> **Available data**
= = =
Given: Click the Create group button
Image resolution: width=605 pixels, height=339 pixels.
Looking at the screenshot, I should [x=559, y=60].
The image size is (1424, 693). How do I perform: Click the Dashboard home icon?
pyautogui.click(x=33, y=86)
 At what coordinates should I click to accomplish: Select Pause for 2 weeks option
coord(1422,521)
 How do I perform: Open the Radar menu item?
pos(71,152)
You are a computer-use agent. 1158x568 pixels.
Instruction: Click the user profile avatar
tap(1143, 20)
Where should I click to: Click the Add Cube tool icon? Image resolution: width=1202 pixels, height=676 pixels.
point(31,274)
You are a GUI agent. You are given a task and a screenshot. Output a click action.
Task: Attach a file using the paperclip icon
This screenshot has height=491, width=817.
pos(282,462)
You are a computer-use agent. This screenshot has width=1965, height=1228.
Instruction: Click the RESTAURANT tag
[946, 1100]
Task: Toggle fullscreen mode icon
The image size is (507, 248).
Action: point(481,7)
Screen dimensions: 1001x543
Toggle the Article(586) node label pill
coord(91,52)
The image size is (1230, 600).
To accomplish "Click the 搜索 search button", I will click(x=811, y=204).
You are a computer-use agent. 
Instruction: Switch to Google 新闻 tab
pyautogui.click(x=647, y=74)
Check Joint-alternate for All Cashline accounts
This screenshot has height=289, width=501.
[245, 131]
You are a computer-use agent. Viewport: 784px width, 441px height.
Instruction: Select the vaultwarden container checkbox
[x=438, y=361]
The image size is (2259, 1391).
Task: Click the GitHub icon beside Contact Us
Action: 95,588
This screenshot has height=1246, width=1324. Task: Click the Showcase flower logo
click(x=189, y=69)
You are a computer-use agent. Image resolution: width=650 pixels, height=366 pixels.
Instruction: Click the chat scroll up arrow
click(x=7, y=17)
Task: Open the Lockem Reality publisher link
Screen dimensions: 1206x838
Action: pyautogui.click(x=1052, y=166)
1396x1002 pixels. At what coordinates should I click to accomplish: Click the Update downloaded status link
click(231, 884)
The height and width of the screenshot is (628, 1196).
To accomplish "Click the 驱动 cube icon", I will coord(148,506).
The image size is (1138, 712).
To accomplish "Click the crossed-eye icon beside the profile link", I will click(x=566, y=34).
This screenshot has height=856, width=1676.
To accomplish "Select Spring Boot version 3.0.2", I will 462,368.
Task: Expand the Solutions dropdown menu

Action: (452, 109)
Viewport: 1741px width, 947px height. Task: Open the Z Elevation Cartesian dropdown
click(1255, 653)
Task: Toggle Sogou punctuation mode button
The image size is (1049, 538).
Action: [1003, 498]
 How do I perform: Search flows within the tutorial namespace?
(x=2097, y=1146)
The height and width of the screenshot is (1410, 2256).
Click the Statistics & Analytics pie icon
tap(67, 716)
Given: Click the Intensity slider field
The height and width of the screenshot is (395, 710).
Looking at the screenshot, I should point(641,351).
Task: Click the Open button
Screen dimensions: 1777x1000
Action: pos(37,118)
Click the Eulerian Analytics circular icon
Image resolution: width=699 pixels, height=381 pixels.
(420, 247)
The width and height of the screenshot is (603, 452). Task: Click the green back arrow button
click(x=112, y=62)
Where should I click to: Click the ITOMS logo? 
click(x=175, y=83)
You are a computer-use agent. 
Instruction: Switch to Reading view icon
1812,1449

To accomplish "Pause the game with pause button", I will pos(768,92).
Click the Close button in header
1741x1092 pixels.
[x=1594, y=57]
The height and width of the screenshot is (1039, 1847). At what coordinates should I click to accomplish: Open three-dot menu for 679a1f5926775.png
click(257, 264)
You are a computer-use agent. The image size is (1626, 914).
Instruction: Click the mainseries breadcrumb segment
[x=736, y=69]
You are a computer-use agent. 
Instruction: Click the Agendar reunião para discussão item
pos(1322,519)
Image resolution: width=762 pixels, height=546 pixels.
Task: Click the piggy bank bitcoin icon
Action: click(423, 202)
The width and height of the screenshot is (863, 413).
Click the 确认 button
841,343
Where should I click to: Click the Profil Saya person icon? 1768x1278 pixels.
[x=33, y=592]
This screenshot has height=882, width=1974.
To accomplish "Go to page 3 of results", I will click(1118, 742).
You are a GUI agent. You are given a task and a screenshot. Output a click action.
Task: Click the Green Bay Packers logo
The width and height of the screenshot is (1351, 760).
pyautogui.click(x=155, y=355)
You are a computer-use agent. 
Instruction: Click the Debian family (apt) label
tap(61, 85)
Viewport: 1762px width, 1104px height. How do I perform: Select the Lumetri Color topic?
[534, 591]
= = =
Transcribe the entries exactly, and make each line match the original.

> **Exercise result**
Given: Click the Create group button
Image resolution: width=605 pixels, height=339 pixels.
Looking at the screenshot, I should [x=559, y=60].
The image size is (1424, 693). How do I perform: Click the Dashboard home icon?
pyautogui.click(x=33, y=86)
 At what coordinates should I click to accomplish: Select Pause for 2 weeks option
coord(1422,521)
 How do I perform: Open the Radar menu item?
pos(71,152)
You are a computer-use agent. 1158x568 pixels.
Instruction: Click the user profile avatar
tap(1143, 20)
Where should I click to: Click the Add Cube tool icon? Image resolution: width=1202 pixels, height=676 pixels.
point(31,274)
You are a GUI agent. You are given a task and a screenshot. Output a click action.
Task: Attach a file using the paperclip icon
This screenshot has height=491, width=817.
pos(282,462)
You are a computer-use agent. This screenshot has width=1965, height=1228.
Instruction: Click the RESTAURANT tag
[946, 1100]
Task: Toggle fullscreen mode icon
The image size is (507, 248).
Action: point(481,7)
Screen dimensions: 1001x543
Toggle the Article(586) node label pill
coord(91,52)
The image size is (1230, 600).
To accomplish "Click the 搜索 search button", I will click(x=811, y=204).
You are a computer-use agent. 
Instruction: Switch to Google 新闻 tab
pyautogui.click(x=647, y=74)
Check Joint-alternate for All Cashline accounts
This screenshot has height=289, width=501.
[245, 131]
You are a computer-use agent. Viewport: 784px width, 441px height.
Instruction: Select the vaultwarden container checkbox
[x=438, y=361]
The image size is (2259, 1391).
Task: Click the GitHub icon beside Contact Us
Action: 95,588
This screenshot has height=1246, width=1324. Task: Click the Showcase flower logo
click(x=189, y=69)
You are a computer-use agent. Image resolution: width=650 pixels, height=366 pixels.
Instruction: Click the chat scroll up arrow
click(x=7, y=17)
Task: Open the Lockem Reality publisher link
Screen dimensions: 1206x838
Action: pyautogui.click(x=1052, y=166)
1396x1002 pixels. At what coordinates should I click to accomplish: Click the Update downloaded status link
click(231, 884)
The height and width of the screenshot is (628, 1196).
To accomplish "Click the 驱动 cube icon", I will coord(148,506).
The image size is (1138, 712).
To accomplish "Click the crossed-eye icon beside the profile link", I will click(x=566, y=34).
This screenshot has height=856, width=1676.
To accomplish "Select Spring Boot version 3.0.2", I will 462,368.
Task: Expand the Solutions dropdown menu

Action: (452, 109)
Viewport: 1741px width, 947px height. Task: Open the Z Elevation Cartesian dropdown
click(1255, 653)
Task: Toggle Sogou punctuation mode button
The image size is (1049, 538).
Action: [1003, 498]
 How do I perform: Search flows within the tutorial namespace?
(x=2097, y=1146)
The height and width of the screenshot is (1410, 2256).
Click the Statistics & Analytics pie icon
tap(67, 716)
Given: Click the Intensity slider field
The height and width of the screenshot is (395, 710).
Looking at the screenshot, I should point(641,351).
Task: Click the Open button
Screen dimensions: 1777x1000
Action: pos(37,118)
Click the Eulerian Analytics circular icon
Image resolution: width=699 pixels, height=381 pixels.
(420, 247)
The width and height of the screenshot is (603, 452). Task: Click the green back arrow button
click(x=112, y=62)
Where should I click to: Click the ITOMS logo? 
click(x=175, y=83)
You are a computer-use agent. 
Instruction: Switch to Reading view icon
1812,1449

To accomplish "Pause the game with pause button", I will pos(768,92).
Click the Close button in header
1741x1092 pixels.
[x=1594, y=57]
The height and width of the screenshot is (1039, 1847). At what coordinates should I click to accomplish: Open three-dot menu for 679a1f5926775.png
click(257, 264)
You are a computer-use agent. The image size is (1626, 914).
Instruction: Click the mainseries breadcrumb segment
[x=736, y=69]
You are a computer-use agent. 
Instruction: Click the Agendar reunião para discussão item
pos(1322,519)
Image resolution: width=762 pixels, height=546 pixels.
Task: Click the piggy bank bitcoin icon
Action: click(423, 202)
The width and height of the screenshot is (863, 413).
Click the 确认 button
841,343
Where should I click to: Click the Profil Saya person icon? 1768x1278 pixels.
[x=33, y=592]
This screenshot has height=882, width=1974.
To accomplish "Go to page 3 of results", I will click(1118, 742).
You are a GUI agent. You are given a task and a screenshot. Output a click action.
Task: Click the Green Bay Packers logo
The width and height of the screenshot is (1351, 760).
pyautogui.click(x=155, y=355)
You are a computer-use agent. 
Instruction: Click the Debian family (apt) label
tap(61, 85)
Viewport: 1762px width, 1104px height. How do I perform: Select the Lumetri Color topic?
[534, 591]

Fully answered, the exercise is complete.